O sistema era usado, segundo os documentos oficiais norte-americanos, para "obter e usar ilegalmente credenciais de acesso para contas online emitidas por empresas dos EUA, e para obter acesso não autorizado a computadores, como telefones celulares, em todo o mundo, inclusive nos Estados Unidos".

A procura pela ferramenta

Desenvolvido, em sua maioria, por programadores israelenses egressos da Unidade 8200, força de hackers de elite vinculada ao exército de Israel, a DarkMatter foi abordada por um integrante do chamado 'gabinete do ódio', como revelado ontem pelo UOL, em uma feira aeroespacial conhecida como Dubai AirShow.

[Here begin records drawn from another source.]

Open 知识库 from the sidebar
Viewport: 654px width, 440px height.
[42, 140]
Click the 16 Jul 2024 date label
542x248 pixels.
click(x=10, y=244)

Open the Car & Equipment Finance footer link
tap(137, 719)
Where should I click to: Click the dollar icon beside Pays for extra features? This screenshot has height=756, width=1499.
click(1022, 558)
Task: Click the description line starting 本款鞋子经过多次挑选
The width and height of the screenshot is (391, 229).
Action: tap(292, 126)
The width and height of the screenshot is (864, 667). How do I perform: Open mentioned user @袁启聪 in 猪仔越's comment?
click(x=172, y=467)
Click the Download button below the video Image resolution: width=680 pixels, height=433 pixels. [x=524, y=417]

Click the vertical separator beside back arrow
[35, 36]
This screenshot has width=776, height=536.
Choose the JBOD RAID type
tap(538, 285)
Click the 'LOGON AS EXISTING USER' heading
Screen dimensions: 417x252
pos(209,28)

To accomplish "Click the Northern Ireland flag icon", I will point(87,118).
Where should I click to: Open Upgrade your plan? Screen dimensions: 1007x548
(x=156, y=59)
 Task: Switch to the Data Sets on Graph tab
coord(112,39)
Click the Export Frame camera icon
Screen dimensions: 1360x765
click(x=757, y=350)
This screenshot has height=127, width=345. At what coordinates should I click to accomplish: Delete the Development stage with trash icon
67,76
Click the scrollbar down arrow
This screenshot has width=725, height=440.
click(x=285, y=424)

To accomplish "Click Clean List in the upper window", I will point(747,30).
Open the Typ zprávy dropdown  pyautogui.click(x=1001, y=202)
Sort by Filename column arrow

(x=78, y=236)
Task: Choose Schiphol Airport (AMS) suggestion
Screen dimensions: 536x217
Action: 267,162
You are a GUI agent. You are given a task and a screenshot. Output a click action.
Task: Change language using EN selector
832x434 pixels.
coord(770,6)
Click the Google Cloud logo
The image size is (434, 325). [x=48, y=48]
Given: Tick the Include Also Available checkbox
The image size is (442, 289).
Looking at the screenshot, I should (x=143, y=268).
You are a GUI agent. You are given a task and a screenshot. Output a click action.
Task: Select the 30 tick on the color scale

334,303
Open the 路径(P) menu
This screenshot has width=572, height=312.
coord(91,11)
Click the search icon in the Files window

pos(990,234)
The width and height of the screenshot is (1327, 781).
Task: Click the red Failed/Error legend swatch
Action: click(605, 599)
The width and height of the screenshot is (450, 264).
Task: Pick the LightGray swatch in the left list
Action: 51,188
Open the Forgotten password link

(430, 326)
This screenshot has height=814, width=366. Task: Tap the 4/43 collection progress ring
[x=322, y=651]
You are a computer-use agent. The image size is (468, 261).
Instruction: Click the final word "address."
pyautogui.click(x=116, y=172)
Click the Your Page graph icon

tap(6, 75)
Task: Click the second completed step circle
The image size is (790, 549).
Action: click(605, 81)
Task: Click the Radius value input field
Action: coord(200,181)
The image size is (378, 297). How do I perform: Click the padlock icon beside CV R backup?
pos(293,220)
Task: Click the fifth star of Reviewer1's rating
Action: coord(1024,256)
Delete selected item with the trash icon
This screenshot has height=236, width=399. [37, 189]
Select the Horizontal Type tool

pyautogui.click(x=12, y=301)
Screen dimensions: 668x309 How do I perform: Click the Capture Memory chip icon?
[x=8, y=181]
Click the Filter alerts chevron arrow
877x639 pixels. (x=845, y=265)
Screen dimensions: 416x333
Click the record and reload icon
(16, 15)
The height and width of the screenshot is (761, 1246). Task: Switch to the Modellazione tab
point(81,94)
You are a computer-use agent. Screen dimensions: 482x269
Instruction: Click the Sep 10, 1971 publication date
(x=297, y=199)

O encontro ocorreu no stand de Israel enquanto o presidente Jair Bolsonaro inaugurava o chamado "pavilhão Brasil" no mesmo evento, ao cumprir uma de suas agendas oficiais na visita que fez ao Emirados Árabes em novembro de 2021.

Com sede em Abu Dhabi, a companhia foi procurada por um emissário ligado ao vereador carioca Carlos Bolsonaro (Republicanos), filho do presidente, com o interesse de municiar o grupo paralelo com uma poderosa ferramenta espiã, para ser usada em ano eleitoral.

Procurados pela reportagem, o vereador Carlos Bolsonaro, o GSI e o Palácio do Planalto não responderam aos questionamentos enviados. O UOL se coloca à disposição para manifestações futuras.